• _DIRECTIVE_:
Extract every line of the entries below and reproduce each one unchanged, in the same order.

----------------

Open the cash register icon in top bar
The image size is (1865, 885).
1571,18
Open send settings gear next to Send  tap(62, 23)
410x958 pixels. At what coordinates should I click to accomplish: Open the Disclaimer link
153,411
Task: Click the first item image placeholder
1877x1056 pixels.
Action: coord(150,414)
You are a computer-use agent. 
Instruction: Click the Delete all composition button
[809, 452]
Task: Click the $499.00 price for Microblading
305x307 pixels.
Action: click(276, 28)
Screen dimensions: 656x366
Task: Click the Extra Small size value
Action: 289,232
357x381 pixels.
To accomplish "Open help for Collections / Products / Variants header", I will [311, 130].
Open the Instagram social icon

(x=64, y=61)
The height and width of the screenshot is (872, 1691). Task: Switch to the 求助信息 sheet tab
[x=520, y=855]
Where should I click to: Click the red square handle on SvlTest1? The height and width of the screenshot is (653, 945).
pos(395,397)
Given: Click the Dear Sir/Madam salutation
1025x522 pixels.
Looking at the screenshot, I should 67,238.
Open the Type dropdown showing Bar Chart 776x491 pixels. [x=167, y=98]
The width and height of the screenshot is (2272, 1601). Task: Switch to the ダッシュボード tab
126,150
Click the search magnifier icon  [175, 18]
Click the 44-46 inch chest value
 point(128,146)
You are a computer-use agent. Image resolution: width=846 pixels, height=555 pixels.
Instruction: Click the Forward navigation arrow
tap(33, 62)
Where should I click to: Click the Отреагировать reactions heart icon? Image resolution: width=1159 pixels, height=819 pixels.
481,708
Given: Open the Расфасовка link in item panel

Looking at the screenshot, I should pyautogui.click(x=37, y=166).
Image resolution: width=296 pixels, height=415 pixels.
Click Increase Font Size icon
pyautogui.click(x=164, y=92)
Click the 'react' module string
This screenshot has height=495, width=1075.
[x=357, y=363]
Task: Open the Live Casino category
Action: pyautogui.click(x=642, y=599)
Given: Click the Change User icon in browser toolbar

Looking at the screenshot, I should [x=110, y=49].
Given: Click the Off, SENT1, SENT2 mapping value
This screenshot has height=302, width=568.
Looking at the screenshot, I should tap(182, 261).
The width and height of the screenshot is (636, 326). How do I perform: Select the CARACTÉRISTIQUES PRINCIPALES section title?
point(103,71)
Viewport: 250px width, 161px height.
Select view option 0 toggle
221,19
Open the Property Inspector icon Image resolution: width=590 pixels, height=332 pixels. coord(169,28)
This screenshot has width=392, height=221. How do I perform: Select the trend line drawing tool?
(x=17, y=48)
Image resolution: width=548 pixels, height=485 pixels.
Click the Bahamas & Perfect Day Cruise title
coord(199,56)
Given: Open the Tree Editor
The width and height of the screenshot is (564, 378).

----------------

• _RESPONSE TO THE TASK_:
Open the cash register icon in top bar
The image size is (1865, 885).
1571,18
Open send settings gear next to Send  tap(62, 23)
410x958 pixels. At what coordinates should I click to accomplish: Open the Disclaimer link
153,411
Task: Click the first item image placeholder
1877x1056 pixels.
Action: coord(150,414)
You are a computer-use agent. 
Instruction: Click the Delete all composition button
[809, 452]
Task: Click the $499.00 price for Microblading
305x307 pixels.
Action: click(276, 28)
Screen dimensions: 656x366
Task: Click the Extra Small size value
Action: 289,232
357x381 pixels.
To accomplish "Open help for Collections / Products / Variants header", I will [311, 130].
Open the Instagram social icon

(x=64, y=61)
The height and width of the screenshot is (872, 1691). Task: Switch to the 求助信息 sheet tab
[x=520, y=855]
Where should I click to: Click the red square handle on SvlTest1? The height and width of the screenshot is (653, 945).
pos(395,397)
Given: Click the Dear Sir/Madam salutation
1025x522 pixels.
Looking at the screenshot, I should 67,238.
Open the Type dropdown showing Bar Chart 776x491 pixels. [x=167, y=98]
The width and height of the screenshot is (2272, 1601). Task: Switch to the ダッシュボード tab
126,150
Click the search magnifier icon  [175, 18]
Click the 44-46 inch chest value
 point(128,146)
You are a computer-use agent. Image resolution: width=846 pixels, height=555 pixels.
Instruction: Click the Forward navigation arrow
tap(33, 62)
Where should I click to: Click the Отреагировать reactions heart icon? Image resolution: width=1159 pixels, height=819 pixels.
481,708
Given: Open the Расфасовка link in item panel

Looking at the screenshot, I should pyautogui.click(x=37, y=166).
Image resolution: width=296 pixels, height=415 pixels.
Click Increase Font Size icon
pyautogui.click(x=164, y=92)
Click the 'react' module string
This screenshot has height=495, width=1075.
[x=357, y=363]
Task: Open the Live Casino category
Action: pyautogui.click(x=642, y=599)
Given: Click the Change User icon in browser toolbar

Looking at the screenshot, I should [x=110, y=49].
Given: Click the Off, SENT1, SENT2 mapping value
This screenshot has height=302, width=568.
Looking at the screenshot, I should tap(182, 261).
The width and height of the screenshot is (636, 326). How do I perform: Select the CARACTÉRISTIQUES PRINCIPALES section title?
point(103,71)
Viewport: 250px width, 161px height.
Select view option 0 toggle
221,19
Open the Property Inspector icon Image resolution: width=590 pixels, height=332 pixels. coord(169,28)
This screenshot has width=392, height=221. How do I perform: Select the trend line drawing tool?
(x=17, y=48)
Image resolution: width=548 pixels, height=485 pixels.
Click the Bahamas & Perfect Day Cruise title
coord(199,56)
Given: Open the Tree Editor
The width and height of the screenshot is (564, 378).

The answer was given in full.